- [What needs to be done]: Show, from the records below, all lines that contain the word "heading".

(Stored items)
%%

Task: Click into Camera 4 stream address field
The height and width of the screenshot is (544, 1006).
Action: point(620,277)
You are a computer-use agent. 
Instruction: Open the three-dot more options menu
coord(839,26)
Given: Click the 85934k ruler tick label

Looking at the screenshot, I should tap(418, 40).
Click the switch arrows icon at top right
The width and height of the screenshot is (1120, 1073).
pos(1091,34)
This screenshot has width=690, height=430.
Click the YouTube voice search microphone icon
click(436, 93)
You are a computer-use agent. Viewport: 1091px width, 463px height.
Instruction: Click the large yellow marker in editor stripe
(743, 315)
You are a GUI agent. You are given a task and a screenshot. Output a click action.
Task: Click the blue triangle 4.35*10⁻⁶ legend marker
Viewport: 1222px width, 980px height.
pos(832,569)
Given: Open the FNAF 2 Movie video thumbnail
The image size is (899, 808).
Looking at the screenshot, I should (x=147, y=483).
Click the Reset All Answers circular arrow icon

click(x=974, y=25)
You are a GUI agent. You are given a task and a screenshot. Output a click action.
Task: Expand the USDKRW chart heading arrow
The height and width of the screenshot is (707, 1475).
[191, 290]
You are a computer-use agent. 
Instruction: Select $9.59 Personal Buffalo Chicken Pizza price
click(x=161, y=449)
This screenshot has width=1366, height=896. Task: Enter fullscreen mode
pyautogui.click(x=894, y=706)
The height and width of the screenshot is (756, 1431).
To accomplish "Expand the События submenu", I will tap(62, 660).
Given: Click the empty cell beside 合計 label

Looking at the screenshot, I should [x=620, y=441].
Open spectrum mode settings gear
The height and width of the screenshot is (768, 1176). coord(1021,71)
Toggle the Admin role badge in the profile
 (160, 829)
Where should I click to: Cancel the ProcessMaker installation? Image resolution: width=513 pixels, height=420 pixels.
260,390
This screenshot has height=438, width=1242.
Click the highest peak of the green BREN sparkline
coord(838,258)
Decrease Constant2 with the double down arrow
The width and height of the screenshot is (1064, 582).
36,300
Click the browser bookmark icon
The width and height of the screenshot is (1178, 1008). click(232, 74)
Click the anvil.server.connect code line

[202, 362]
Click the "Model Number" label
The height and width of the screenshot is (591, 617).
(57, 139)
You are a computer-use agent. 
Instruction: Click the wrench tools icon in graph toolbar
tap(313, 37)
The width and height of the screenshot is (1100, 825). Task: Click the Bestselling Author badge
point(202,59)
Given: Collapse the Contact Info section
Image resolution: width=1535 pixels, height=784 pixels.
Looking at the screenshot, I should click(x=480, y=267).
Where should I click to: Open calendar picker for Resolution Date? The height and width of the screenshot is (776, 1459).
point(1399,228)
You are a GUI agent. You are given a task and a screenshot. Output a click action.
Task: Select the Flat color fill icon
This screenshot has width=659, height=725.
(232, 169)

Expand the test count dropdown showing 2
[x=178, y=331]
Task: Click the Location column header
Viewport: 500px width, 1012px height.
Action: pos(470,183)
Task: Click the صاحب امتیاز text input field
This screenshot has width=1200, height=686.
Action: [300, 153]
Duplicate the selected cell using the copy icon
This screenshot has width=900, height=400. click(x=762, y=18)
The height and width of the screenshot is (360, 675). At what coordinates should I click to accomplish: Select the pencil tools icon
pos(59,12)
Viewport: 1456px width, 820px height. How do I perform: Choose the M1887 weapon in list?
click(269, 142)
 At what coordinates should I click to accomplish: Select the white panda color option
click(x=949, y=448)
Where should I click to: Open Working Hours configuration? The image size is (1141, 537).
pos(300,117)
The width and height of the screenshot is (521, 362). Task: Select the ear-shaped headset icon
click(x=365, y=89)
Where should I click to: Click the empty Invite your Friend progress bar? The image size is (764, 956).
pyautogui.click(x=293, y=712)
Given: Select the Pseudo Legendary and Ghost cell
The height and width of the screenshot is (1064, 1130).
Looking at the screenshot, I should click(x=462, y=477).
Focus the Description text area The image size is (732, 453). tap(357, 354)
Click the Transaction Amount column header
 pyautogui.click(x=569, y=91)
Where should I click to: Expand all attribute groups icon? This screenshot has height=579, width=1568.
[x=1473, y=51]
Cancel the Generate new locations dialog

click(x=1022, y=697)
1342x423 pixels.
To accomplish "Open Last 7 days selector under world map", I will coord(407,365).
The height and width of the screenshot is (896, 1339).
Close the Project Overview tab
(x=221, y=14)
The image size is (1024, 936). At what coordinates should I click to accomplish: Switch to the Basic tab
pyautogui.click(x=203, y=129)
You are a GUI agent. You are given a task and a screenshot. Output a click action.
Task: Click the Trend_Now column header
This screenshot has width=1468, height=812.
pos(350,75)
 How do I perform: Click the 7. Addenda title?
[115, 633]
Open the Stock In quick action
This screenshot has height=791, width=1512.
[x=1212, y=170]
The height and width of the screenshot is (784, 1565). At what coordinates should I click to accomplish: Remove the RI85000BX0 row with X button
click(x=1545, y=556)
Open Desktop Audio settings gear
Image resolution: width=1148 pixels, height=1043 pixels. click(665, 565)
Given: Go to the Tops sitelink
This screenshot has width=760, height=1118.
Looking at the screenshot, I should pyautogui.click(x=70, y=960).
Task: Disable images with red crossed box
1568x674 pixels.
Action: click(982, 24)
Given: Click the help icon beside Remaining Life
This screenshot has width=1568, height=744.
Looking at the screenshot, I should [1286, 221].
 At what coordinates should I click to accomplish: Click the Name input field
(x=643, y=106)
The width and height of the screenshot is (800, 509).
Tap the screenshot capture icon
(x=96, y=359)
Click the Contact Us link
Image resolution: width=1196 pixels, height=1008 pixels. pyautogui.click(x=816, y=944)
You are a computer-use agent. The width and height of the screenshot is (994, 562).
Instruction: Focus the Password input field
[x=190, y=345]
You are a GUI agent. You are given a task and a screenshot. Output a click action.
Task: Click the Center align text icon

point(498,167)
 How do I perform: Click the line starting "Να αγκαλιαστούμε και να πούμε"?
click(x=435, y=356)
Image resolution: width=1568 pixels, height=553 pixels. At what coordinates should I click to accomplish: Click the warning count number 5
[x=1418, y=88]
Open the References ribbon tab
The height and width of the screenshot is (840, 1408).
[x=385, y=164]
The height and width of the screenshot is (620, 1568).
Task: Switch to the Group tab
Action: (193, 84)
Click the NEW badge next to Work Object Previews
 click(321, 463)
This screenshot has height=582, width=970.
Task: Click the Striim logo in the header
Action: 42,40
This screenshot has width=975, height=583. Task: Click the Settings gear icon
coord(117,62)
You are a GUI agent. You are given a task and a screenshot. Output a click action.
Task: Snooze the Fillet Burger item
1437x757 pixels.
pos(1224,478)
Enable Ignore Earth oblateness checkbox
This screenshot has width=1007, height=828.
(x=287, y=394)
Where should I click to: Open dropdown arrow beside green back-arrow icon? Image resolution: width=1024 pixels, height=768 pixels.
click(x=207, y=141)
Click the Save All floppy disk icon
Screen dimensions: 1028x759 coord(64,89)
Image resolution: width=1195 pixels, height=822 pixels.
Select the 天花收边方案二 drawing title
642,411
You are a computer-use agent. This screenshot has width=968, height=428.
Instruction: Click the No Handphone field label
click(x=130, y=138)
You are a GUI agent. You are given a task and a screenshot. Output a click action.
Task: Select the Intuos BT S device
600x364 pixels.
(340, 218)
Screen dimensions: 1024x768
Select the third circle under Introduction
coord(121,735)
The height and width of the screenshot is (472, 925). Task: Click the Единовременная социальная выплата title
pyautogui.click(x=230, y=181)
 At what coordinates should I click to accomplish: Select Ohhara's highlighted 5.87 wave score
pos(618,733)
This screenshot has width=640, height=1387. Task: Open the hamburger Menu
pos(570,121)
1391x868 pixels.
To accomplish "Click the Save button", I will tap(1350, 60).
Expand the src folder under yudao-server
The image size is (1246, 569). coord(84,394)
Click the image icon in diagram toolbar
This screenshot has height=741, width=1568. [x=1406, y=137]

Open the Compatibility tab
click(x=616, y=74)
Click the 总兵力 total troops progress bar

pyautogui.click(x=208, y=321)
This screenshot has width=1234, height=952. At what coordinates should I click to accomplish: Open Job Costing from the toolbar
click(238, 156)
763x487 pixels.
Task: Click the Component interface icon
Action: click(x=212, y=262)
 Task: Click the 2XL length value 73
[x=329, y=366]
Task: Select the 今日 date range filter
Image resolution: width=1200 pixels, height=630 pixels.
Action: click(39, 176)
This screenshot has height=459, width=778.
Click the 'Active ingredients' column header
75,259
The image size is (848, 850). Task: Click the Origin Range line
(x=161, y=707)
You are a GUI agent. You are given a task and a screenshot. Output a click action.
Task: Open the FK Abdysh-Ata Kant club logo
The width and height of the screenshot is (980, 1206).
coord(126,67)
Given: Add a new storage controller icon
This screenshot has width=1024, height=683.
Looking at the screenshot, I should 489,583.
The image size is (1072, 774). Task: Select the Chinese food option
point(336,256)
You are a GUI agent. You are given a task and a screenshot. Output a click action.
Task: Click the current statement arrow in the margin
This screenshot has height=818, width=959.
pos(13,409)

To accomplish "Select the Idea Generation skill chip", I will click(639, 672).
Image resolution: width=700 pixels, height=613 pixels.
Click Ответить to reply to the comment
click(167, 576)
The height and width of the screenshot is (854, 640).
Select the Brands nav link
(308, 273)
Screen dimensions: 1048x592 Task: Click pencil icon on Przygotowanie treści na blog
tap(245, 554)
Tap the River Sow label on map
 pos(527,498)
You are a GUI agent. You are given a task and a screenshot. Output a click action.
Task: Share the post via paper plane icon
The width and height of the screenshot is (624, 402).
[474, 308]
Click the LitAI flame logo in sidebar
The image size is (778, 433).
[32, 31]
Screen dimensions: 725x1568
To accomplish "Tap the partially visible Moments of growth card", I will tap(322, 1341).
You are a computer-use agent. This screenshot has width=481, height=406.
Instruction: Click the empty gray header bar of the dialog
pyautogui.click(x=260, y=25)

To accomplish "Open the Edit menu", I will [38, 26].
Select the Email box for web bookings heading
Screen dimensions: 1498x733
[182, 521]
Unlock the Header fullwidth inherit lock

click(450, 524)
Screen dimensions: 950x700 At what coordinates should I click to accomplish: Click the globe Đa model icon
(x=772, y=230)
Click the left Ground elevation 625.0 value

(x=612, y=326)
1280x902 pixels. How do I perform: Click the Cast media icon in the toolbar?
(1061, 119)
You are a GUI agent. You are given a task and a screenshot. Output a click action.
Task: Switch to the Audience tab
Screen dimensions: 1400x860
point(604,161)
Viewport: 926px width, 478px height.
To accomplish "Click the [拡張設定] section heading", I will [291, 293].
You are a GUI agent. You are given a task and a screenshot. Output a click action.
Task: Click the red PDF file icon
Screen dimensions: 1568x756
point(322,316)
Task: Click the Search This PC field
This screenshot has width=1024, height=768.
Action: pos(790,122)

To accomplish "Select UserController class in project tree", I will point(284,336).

%%

- [Solution]:
Task: Expand the USDKRW chart heading arrow
Select the Email box for web bookings heading
To accomplish "Click the [拡張設定] section heading", I will [291, 293].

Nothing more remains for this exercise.